がんは声帯の近くにもできており、手術で取れば再発はしないが、声を失う。秋野は「しゃべることが仕事ですから、それは困る」と医師に相談。医師から「化学放射線治療がありますが、全く同じ症状でも抗がん剤が効く人と効かない人がいる。やってみないと分からない」と言われるも、再び仕事をする自分を思い描き、後者の治療を選んだ。
当初、食道の上下に3カ所と言われたがんは「見つけにくいところもあって5つだった」。7月から抗がん剤治療、放射線治療が始まった。「(放射線治療の)20回目くらいが一番大変でした。のどの中に剣山(けんざん)が入っているみたいになって水を飲むのも痛かった」と告白。それでも、「放射線を当てて焼けた部分の皮がむけて、首のしわが少しなくなって。悪いことばかりじゃないなって思うようにした」と前向きに捉えた。

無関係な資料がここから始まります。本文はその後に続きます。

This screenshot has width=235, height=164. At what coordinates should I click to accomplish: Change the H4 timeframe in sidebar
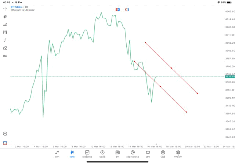5,56
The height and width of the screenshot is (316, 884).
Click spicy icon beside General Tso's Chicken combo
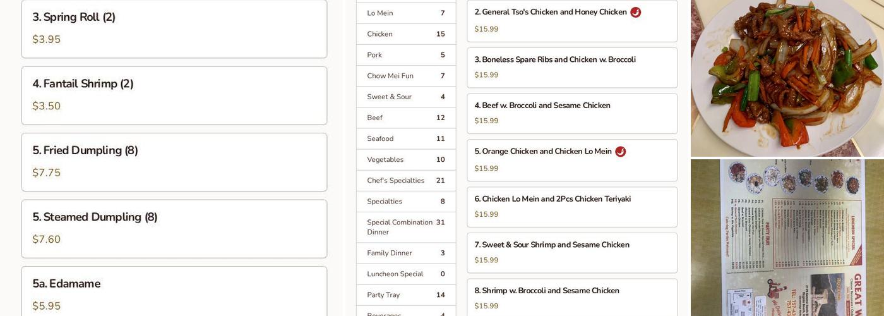pyautogui.click(x=635, y=12)
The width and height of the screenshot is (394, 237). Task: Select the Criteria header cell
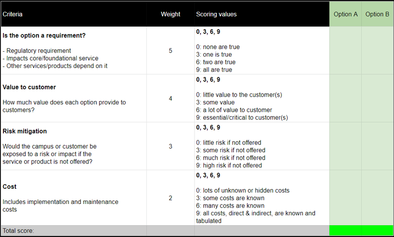(74, 14)
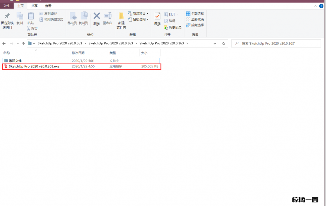This screenshot has height=206, width=326.
Task: Switch to the 共享 ribbon tab
Action: click(x=34, y=6)
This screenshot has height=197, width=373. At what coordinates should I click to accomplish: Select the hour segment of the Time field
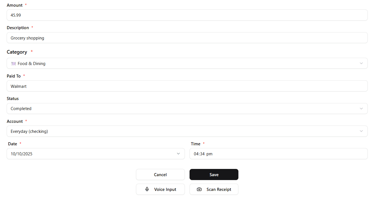[196, 154]
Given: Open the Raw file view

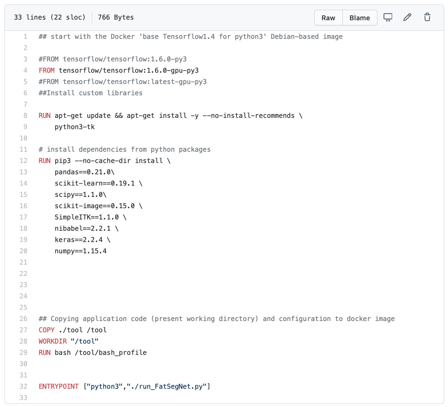Looking at the screenshot, I should [x=328, y=18].
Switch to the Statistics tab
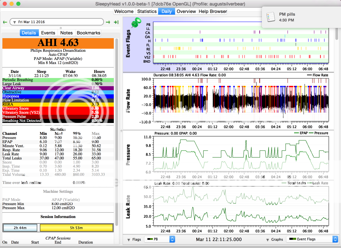Screen dimensions: 341x248 [147, 11]
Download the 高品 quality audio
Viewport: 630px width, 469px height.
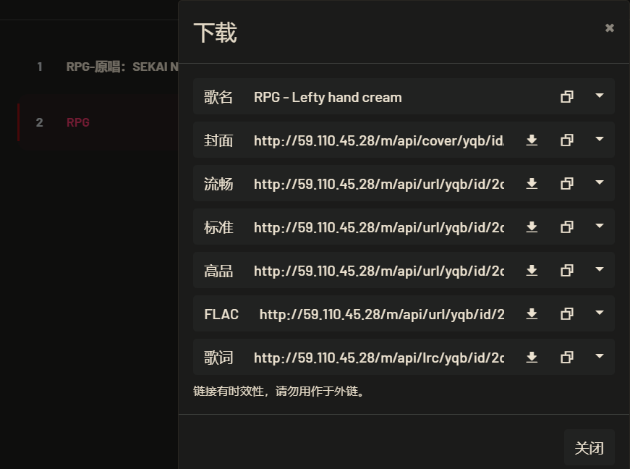tap(532, 271)
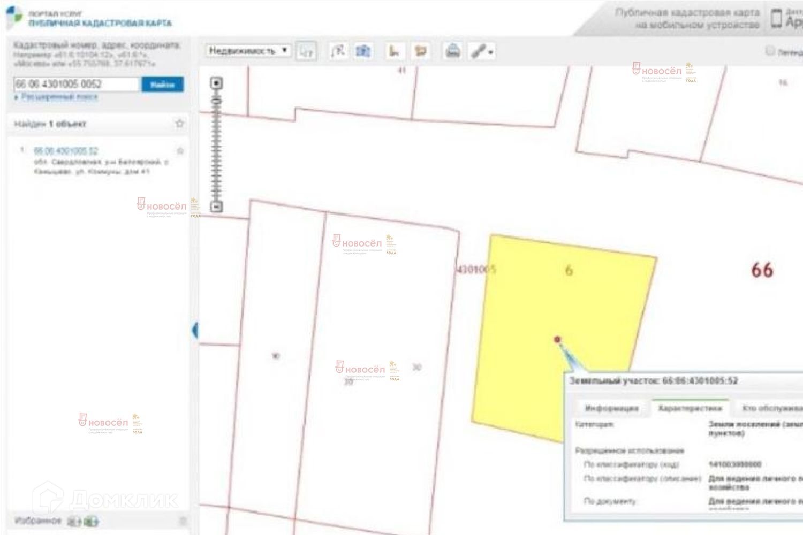Switch to the Информация tab

[x=611, y=408]
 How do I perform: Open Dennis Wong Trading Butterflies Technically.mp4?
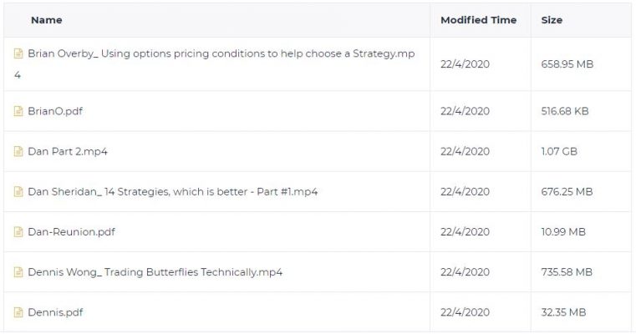click(x=155, y=272)
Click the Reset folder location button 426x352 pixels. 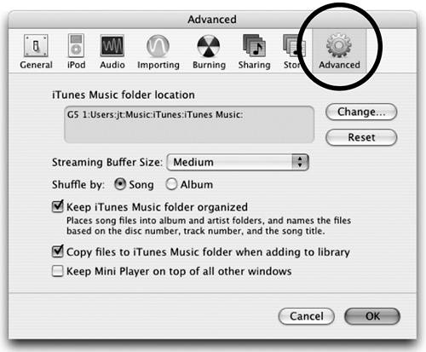361,137
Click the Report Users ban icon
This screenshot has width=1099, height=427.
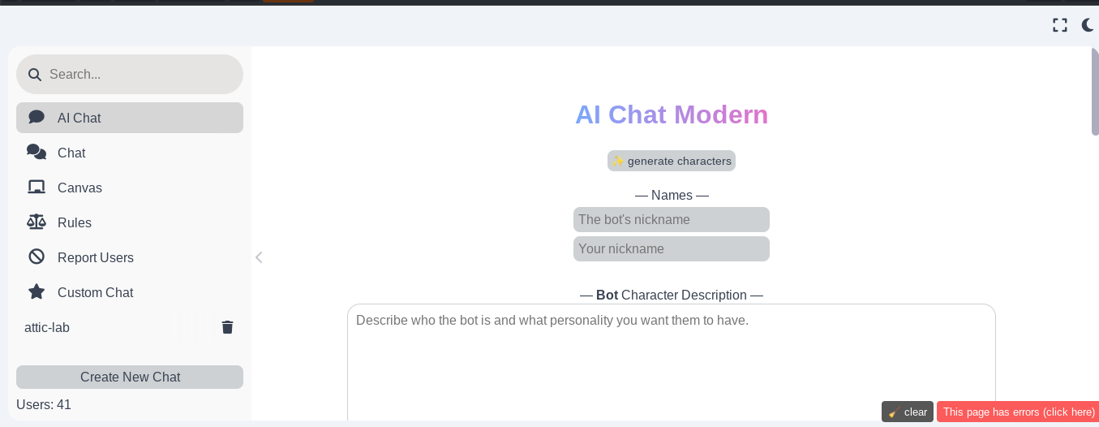(36, 257)

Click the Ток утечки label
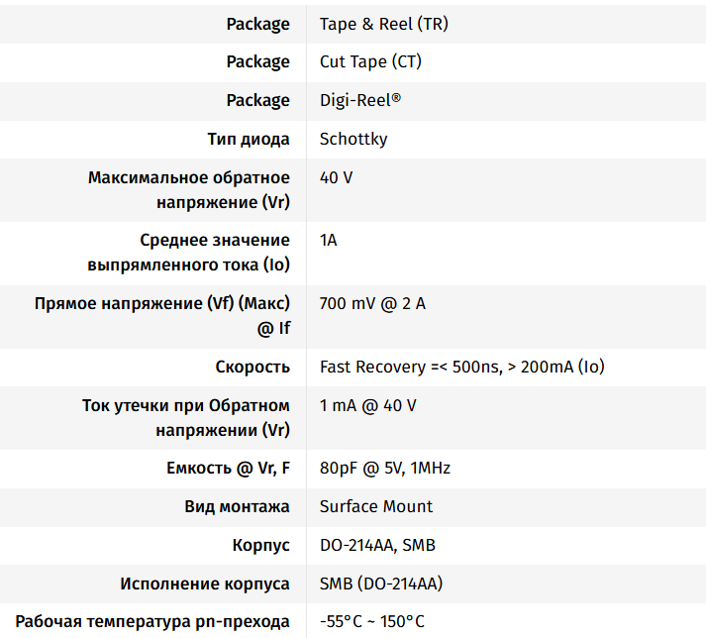(x=186, y=417)
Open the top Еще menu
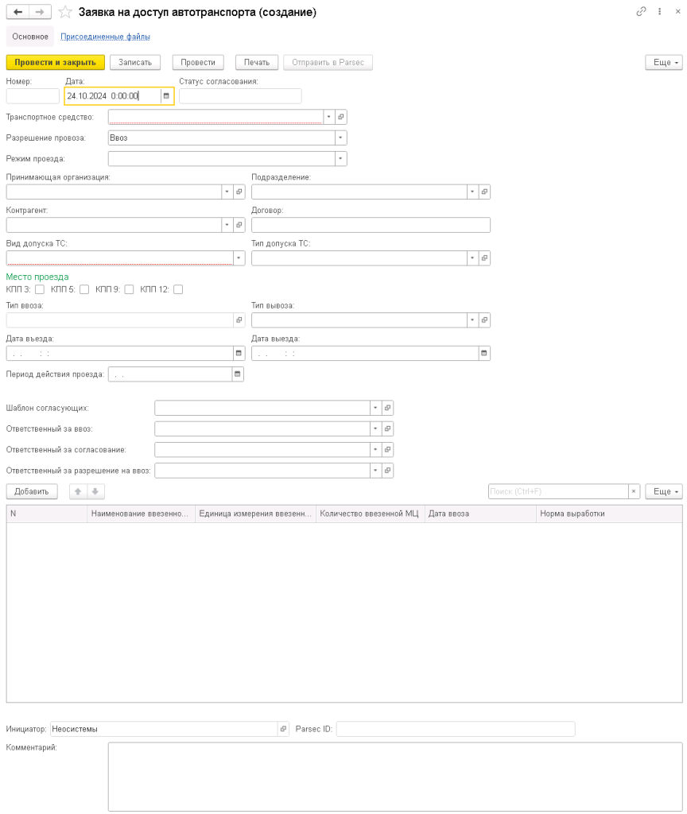The image size is (687, 814). click(664, 62)
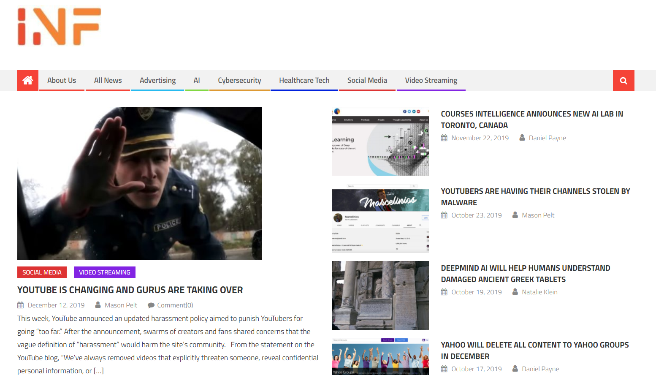
Task: Click author icon beside Natalie Klein
Action: [515, 292]
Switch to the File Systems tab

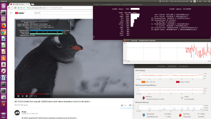coord(183,66)
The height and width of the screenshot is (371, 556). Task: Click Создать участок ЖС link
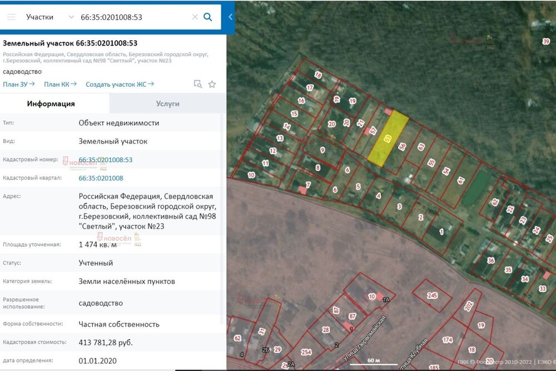point(120,85)
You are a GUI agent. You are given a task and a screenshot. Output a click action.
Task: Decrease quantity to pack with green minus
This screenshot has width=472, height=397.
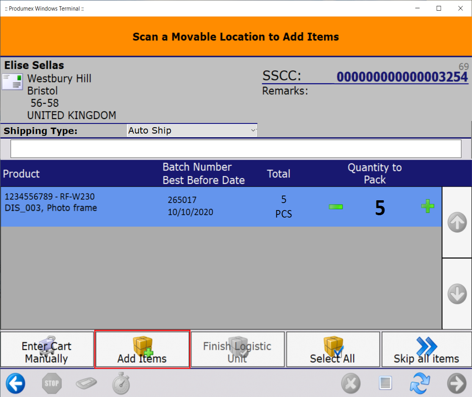(336, 207)
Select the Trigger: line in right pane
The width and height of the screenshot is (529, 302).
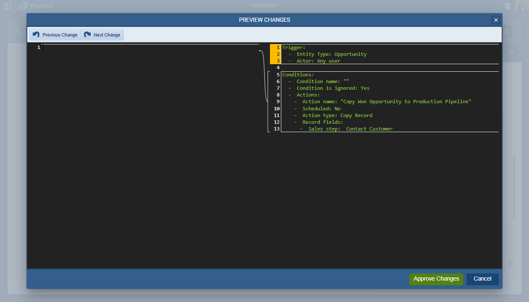click(x=294, y=47)
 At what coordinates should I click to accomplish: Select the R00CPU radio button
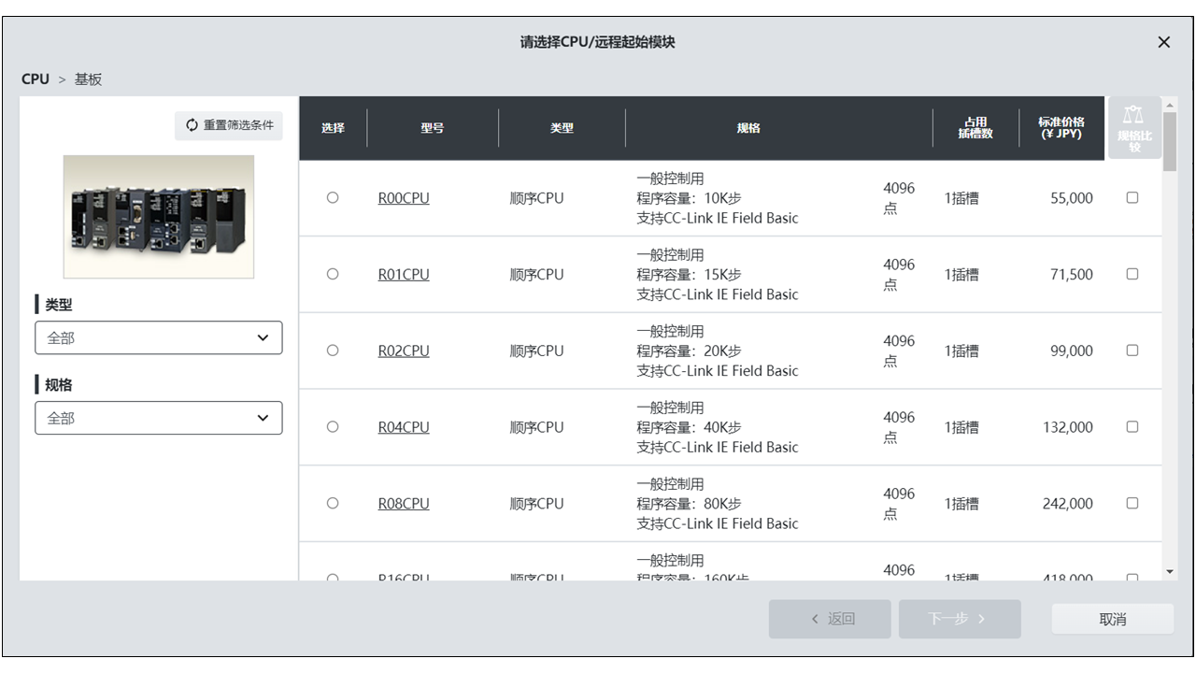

抗がん剤で髪が抜けると思い、自分で先に髪をそったが、「バサバサ抜けることがなくて、先生に『そらなくてよかったのに』って言われました」と苦笑い。
11月には食道内視鏡的粘膜層剥離手術を受け、5つのがんが消えた。今年1月の検査の結果でも消えたままだったが、「油断はできません」と気を引き締める。
「がんになってもならなくても人は亡くなります。その時に自分が納得しているかどうか、後悔してないかどうかって、すごく大事。私は後悔しない方法を選びました。明日死んじゃうかもしれないけど、私は自分で選んだ道は正解だったと思って」と力説。